What you're describing sounds like a general production problem. If that's the case, then in addition to drills and conversation practice, writing on a journal like Lang-8 may help.

This won't be the same for everyone, but I personally find writing Japanese to be far more difficult than conversing in it. If I'm speaking, I can bluff and circumlocute around terms I don't know until I get an 'aha' response from whoever I'm speaking to. (Incidentally, I recently realized that I'd developed the bad habit of speaking too rapidly in order to compensate for this, and I'm hoping that writing practice will help me undo this by making me express ideas more succinctly and elegantly.)

But writing is all one-shot, gotta get it right, and I find it considerably more of a rigorous and demanding exercise than conversation.


Japanese audio+grammar drills - ryuukohito - 2010-09-26

Asriel Wrote:Just coming from personal experience, I think that the best way to boost up your speaking is to find people to speak with.

Drills do you pretty good, but I've found that to learn you speak it's very helpful to have some sort of feedback. I've heard JSL is pretty good if you have a good teacher -- which comes back down to needing someone there to help you.
Would love to, but there are few Japanese where I live, and a nearby institute which my friend goes to caters only to beginner and intermediate (as in, JLPT takers, level 3-2) students. Plus there's the work thing: I'm a bit bogged down, and can't find a solid 2-3 hours to devote to going and coming from back a place other than my office. (For study, I usually sneak in 5-10 minutes for every 1 or 2 hours of work, which interestingly still gets the reviews done and occasionally bags me 1 new kanji or so.)


howtwosavealif3 Wrote:if you have to think for 20 minutes of thinking... then you haven't listened to enough japanese. (are those 20 minutes to conjugate the verb? or think about if the particle is correct??? i don't get it...)

just do AJATT listen to Japanese as much as possible/ do something in japanese you like without the subs etc. then you'lll get used to japanese more and you won't to "think" to tihnk in japanese...
Do realize that I was exaggerating for comic effect. Regardless, the delay comes from both conjugation (and not the basic past-tenses, I mean like trying to fit in させる with くれるs or passives/potentials, etc) and particle arrangements; responses are just not automatic enough for me at this point.

I'm very familiar with AJATT; in fact, it was probably the main reason why I started studying Japanese years ago. I read Japanese a lot, but I don't listen much because I feel so lost, as if I were drowning, when I have no visual text to accompany me.
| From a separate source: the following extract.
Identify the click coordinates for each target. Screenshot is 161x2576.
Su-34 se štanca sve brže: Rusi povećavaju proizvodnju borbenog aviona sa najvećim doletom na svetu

I need also note that at a certain point, going purely AJATT will fail you. Constant input will help wonders with comprehension (even without listening practice I can understand lots, thanks to my reading), but I don't believe that one can speak fluently without practice. Sentence mining alone, unlike what AJATT advocates, won't give you the ability to speak, I believe.

(And I have some personal issues with AJATT these days; Khatzumoto was awesome at first (I was there when he first started), but these days he comes off trying too hard to be a slang-banging guy, and his site's way too commercial -- donation pots everywhere, book sales, paid online sessions, etc -- rather than motivating others to learn Japanese, he seems to be out to make quick bucks. I have no problem against making money, but the "I'm only here to help you" philosophy honestly doesn't work well against such a jarring backdrop.)

Either way, thanks for the suggestions, guys. Any more tips/leads would be much appreciated.